Implementation and Protocol Details

What are the key technical concepts developers need to understand for A2A?

For developers familiar with RPC or REST, the learning curve is gentle—the protocol can be learned in about half a day. The core concepts are intuitive:

Agent Card: Like a business card that describes the agent’s capabilities, security requirements, communication methods (live streaming or messaging), and how to discover/connect/authenticate with the agent.

Task: The central concept where clients send requests to remote agents. This is the stateful unit of work where agents send progress updates asynchronously and eventually return a final result.

Extensions: Allows customization of data structures, methods, and profiles to meet specific organizational requirements. This enables platforms to enforce cross-cutting policies without forking the specification.

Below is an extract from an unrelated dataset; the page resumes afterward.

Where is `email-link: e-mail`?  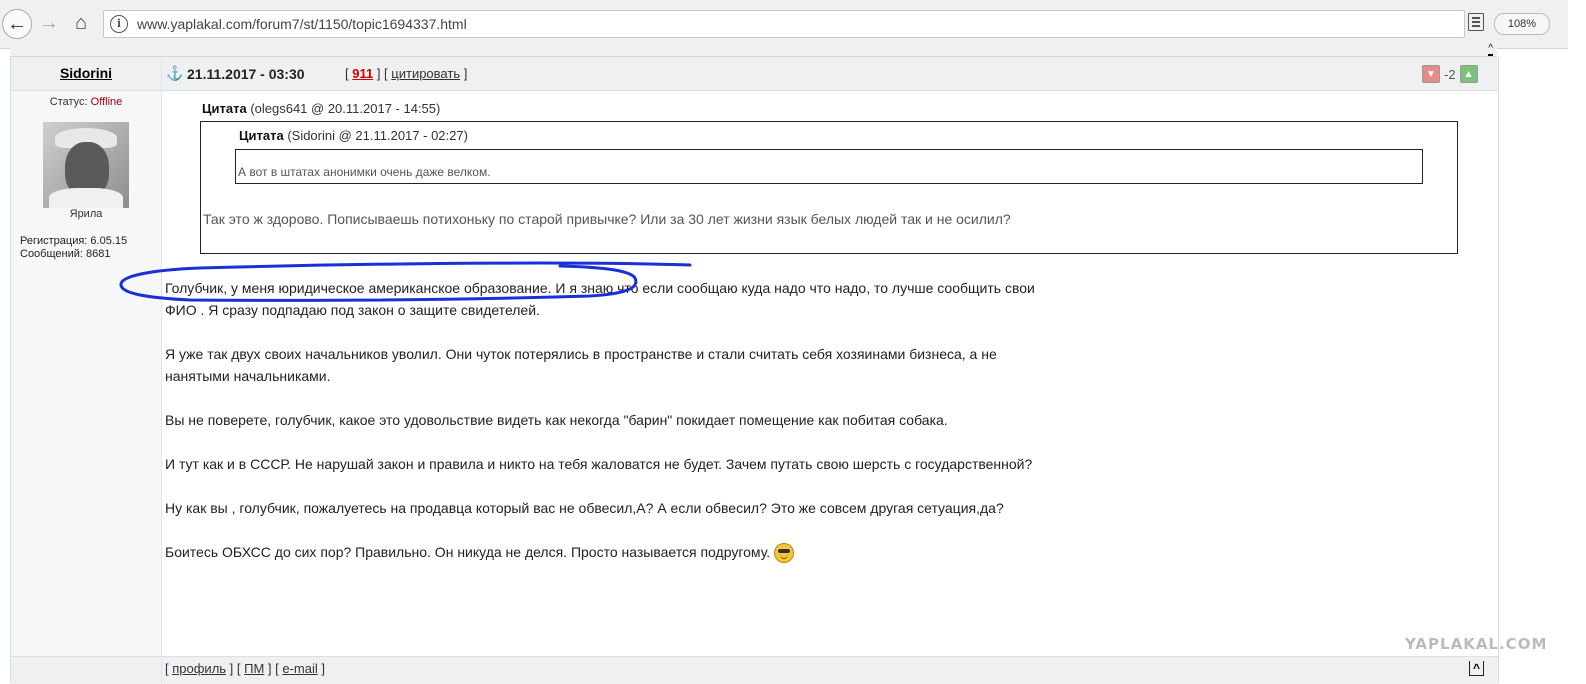 email-link: e-mail is located at coordinates (300, 668).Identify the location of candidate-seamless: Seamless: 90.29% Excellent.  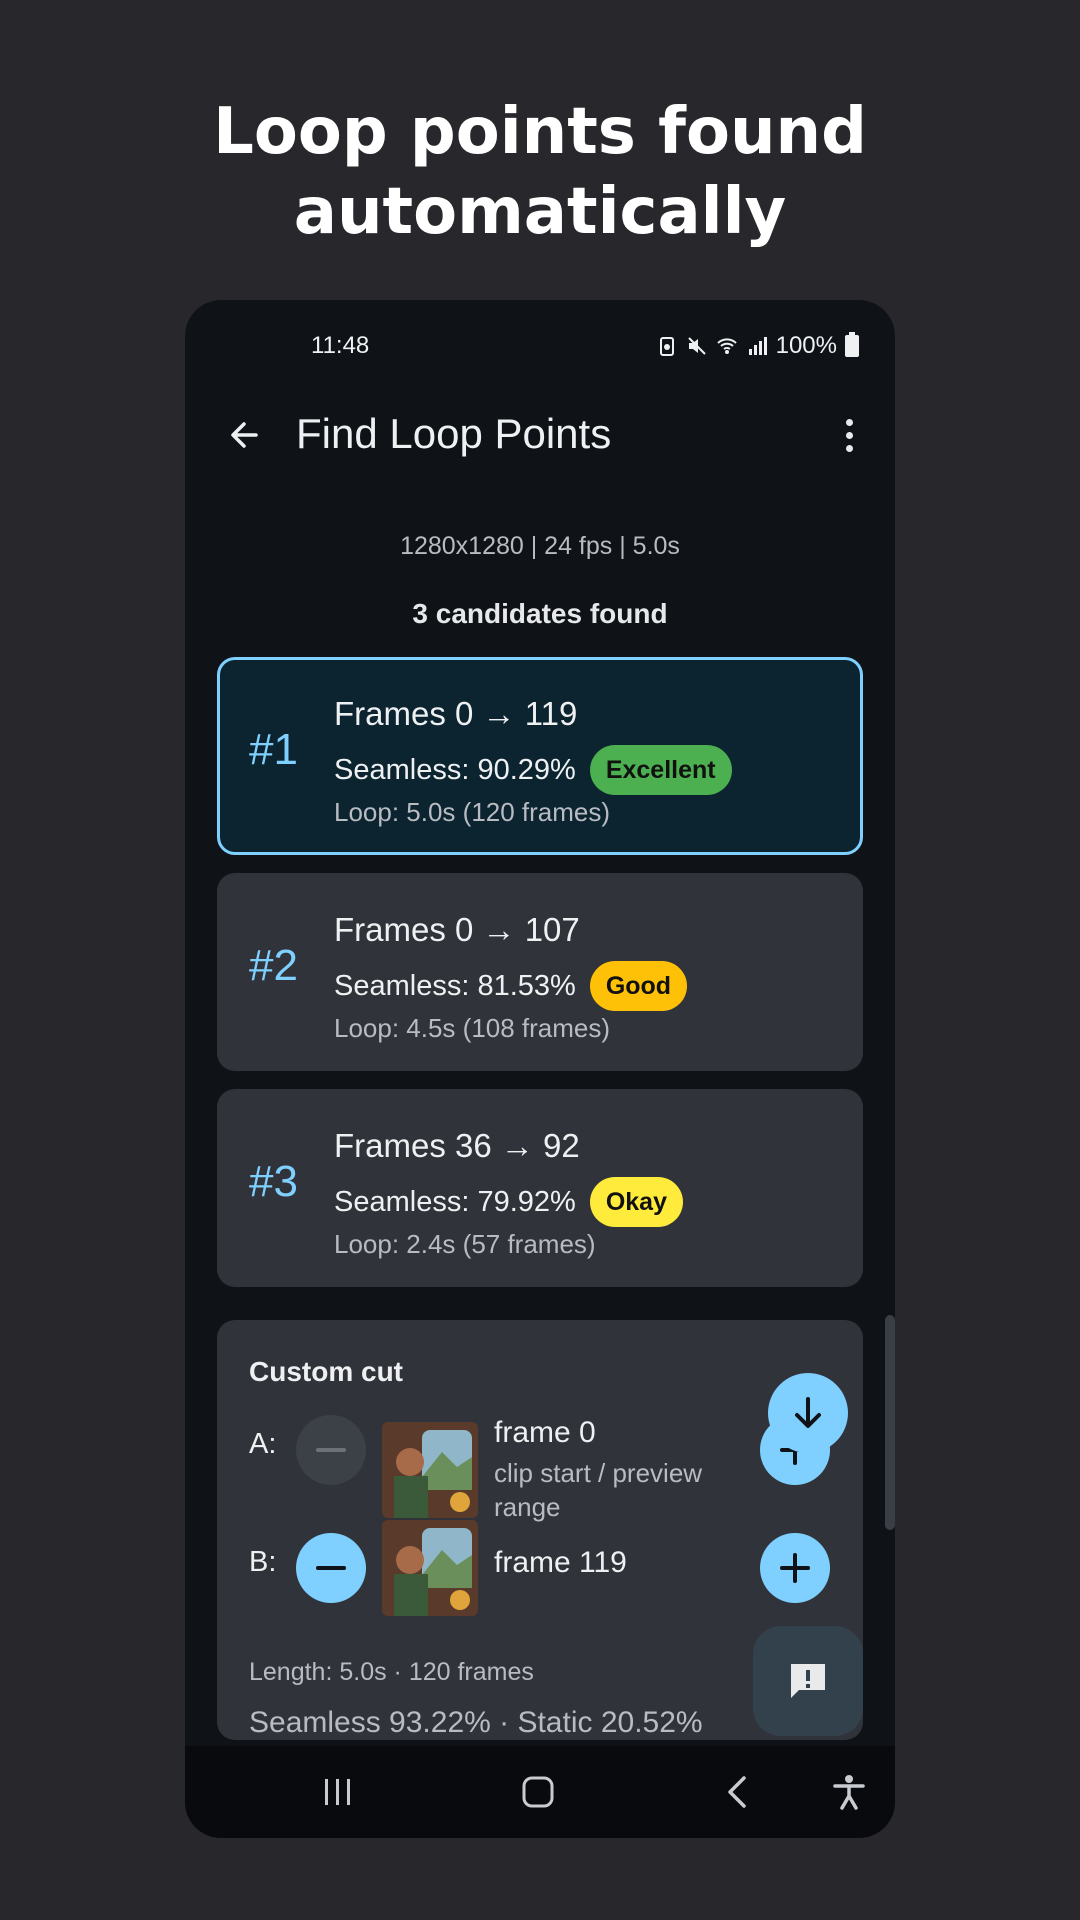
(533, 770).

Official SDKs are available for JavaScript/TypeScript, Python, Java, and .NET, so developers don’t need to implement the wire protocol themselves. In Google’s ADK, defining an A2A-compatible agent can be accomplished with a single line of code plus an agent card configuration.

Can organizations extend the protocol for their specific enterprise needs?

Yes, A2A supports extensions to add data fields, methods, and profiles. Organizations can define custom requirements like “all agents must use encryption X” or “emit metric Y” for compliance or operational needs. This extensibility lets platforms enforce cross-cutting policies while maintaining compatibility with the core protocol, providing flexibility without fragmentation.

Practical Adoption and Implementation

What’s the current adoption status of A2A?

Interest and adoption are growing, particularly among organizations with multiple business units building agents independently. Dozens of customers are already using it, with major companies like Microsoft announcing their intention to adopt the protocol. Real-world implementations include insurance platforms where broker and underwriter companies create agents that communicate through A2A protocol.

The protocol’s recent move to the Linux Foundation is significant because it removes single-entity control and establishes shared governance across multiple companies. This multi-vendor governance, enterprise trust, and vendor neutrality make the protocol more attractive for enterprise adoption, as no single vendor can unilaterally change the protocol’s direction, providing the long-term stability enterprises require for strategic implementations.

What are the first practical steps for a team exploring A2A?

Identify 2-3 specialist capabilities to expose as agents with clear inputs/outputs and narrow scopes
Stand up a router agent and define minimal shared context or explicit context-passing rules
Publish agent cards with authentication requirements, capability descriptions in natural language, SLAs, and security notes
Add guardrails at each hop including input/output schemas, PII policies, and rate limits
Instrument everything with task IDs, progress events, and tool traces for audit and debugging
Pilot with one cross-team workflow such as quote-to-bind in insurance or travel booking subflows
Iterate by splitting overloaded agents, right-sizing models per task, and promoting vetted agents to a registry

When should teams stick with a single agent plus tools instead of multi-agent systems?

If the job consists mostly of atomic tool calls with deterministic schemas and minimal orchestration, you’ll achieve simpler operations and fewer failure modes with one agent using tools. Single-agent systems are appropriate when there’s no need for cross-team reuse, tasks are relatively simple and short-running, and there are no clear boundaries between specialized responsibilities.

Reach for A2A and multi-agent architectures once you see cross-team reuse requirements, long-running or complex multi-step tasks, clear boundaries between specialized domains, or when different teams need to maintain and evolve their agents independently.